Cognitive Adaptation of Management Behavior of Information via Observation (CAMBIO)
Navy SBIR FY2014.1


Sol No.: Navy SBIR FY2014.1
Topic No.: N141-071
Topic Title: Cognitive Adaptation of Management Behavior of Information via Observation (CAMBIO)
Proposal No.: N141-071-0673
Firm: Boston Fusion Corp.
1 Van de Graaff Drive
Suite 107
Burlington, Massachusetts 01803-5176
Contact: Connie Fournelle
Phone: (617) 583-5730
Web Site: www.bostonfusion.com
Abstract: Increases in data volume and diversity place disproportionate burden on decision makers, who must manually manage datasets with tools that are insensitive to their missions, tasks, and objectives. In time-critical situations, information management is more likely to consume decision makers' time and attention than facilitate their analysis. In response, Boston Fusion proposes to design and develop an adaptive workflow management system that flexibly responds to a user's current tasking, information needs, and cognitive ability to interpret information. The system will learn, both actively (from user inputs) and passively (from user behaviors), what users need under different scenarios. We will:  Provide a traceable suite of data preparation and exploration functions, enabling users to easily navigate their own workflows, and compose automated workflows for reuse. The system will learn from these traces how users invoke operations to manage information.  Build task-centric models of decision maker information needs, to predict immediate data management needs, and to respond to shifts that trigger changes in information management needs.  Characterize cognitive state and state changes of decision makers, to automatically adapt levels of automation, system guidance, and complexity in information presentation to match the user's specific information needs.

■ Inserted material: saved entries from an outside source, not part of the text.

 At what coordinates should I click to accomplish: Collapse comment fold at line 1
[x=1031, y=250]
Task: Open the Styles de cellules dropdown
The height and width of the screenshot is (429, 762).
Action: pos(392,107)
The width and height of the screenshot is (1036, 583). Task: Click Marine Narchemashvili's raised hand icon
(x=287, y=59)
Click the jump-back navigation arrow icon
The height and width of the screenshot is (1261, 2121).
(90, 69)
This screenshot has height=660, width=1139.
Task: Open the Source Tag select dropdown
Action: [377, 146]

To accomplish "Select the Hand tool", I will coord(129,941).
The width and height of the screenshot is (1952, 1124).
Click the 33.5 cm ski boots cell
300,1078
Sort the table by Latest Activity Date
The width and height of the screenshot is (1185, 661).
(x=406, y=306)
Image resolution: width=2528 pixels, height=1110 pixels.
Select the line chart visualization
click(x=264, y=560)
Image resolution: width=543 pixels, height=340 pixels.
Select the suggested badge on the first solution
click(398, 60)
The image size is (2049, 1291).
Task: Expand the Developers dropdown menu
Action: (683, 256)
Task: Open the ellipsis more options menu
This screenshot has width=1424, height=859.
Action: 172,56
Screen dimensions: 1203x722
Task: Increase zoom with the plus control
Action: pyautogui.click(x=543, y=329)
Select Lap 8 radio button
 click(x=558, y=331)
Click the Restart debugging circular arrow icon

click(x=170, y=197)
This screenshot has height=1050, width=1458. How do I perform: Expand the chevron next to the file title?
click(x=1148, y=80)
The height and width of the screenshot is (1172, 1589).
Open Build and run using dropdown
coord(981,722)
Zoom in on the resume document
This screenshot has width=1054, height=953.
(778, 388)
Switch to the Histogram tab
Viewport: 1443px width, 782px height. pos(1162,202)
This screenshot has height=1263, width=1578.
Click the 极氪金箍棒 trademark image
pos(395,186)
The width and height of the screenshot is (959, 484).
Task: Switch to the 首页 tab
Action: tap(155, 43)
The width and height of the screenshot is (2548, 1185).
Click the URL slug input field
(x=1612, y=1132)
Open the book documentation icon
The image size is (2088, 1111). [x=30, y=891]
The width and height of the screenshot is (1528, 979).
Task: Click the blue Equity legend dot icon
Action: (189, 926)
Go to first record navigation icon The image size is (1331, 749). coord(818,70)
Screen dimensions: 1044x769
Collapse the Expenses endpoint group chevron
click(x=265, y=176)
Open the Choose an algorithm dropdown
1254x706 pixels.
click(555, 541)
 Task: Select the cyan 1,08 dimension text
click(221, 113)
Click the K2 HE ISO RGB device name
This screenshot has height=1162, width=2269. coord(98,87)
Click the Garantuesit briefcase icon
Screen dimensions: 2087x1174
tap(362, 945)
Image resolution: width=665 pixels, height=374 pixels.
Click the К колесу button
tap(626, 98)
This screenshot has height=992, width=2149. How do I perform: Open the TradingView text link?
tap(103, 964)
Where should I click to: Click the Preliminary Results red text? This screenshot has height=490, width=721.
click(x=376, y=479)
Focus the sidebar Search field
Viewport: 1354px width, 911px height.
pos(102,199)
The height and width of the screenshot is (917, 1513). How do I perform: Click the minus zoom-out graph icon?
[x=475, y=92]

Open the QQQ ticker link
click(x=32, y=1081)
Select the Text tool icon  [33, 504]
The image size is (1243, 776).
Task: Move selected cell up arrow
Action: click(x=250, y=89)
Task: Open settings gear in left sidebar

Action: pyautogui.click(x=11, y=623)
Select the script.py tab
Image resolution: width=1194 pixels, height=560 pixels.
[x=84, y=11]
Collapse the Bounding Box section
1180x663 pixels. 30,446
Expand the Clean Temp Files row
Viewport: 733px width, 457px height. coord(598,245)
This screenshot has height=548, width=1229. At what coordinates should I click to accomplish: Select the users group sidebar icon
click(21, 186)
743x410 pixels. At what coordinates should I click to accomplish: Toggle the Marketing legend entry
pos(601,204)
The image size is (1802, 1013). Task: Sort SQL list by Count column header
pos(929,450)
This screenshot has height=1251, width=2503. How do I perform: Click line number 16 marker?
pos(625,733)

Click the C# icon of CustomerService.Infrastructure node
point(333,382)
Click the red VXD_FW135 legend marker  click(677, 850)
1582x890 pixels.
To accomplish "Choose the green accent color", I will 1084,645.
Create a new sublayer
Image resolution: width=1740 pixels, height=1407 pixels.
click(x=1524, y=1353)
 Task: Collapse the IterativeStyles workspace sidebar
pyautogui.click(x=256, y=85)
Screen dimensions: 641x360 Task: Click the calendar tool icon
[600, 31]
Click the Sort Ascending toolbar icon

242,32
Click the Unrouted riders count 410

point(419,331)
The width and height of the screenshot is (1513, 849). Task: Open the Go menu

Benefits: We will produce an adaptive workflow management system that learns from users over time to determine how to automate information management and presentation activities to best suit the needs and cognitive state of its users-employing the right level of automation to prepare/present the right information to the right user at the right time. The Phase I effort will demonstrate the feasibility of learning decision makers' information management needs by observing and tracking their workflow composition process, and triggering updates in content and presentation based on changes to the environment and user cognitive state. Specific outputs include: 1. Description of the state of the art in cognitive workflow adaptation, and approaches to predicting user tasking and associated information management needs in dynamic environments; 2. A Prototype System Design describing high-level implementation for a task-centric information management system that provides user composable data management tools, and adapts to users' changes in environment or cognitive context; 3. An Evaluation Plan, preliminary results, and documentation to describe the effectiveness and adaptability of our proposed system, and methods for evaluation in Phase II; and a 4. Prototype Demonstration, showing (in the Phase I Option) early system capabilities and feasibility of the proposed approach for producing an adaptive information management system in Phase II.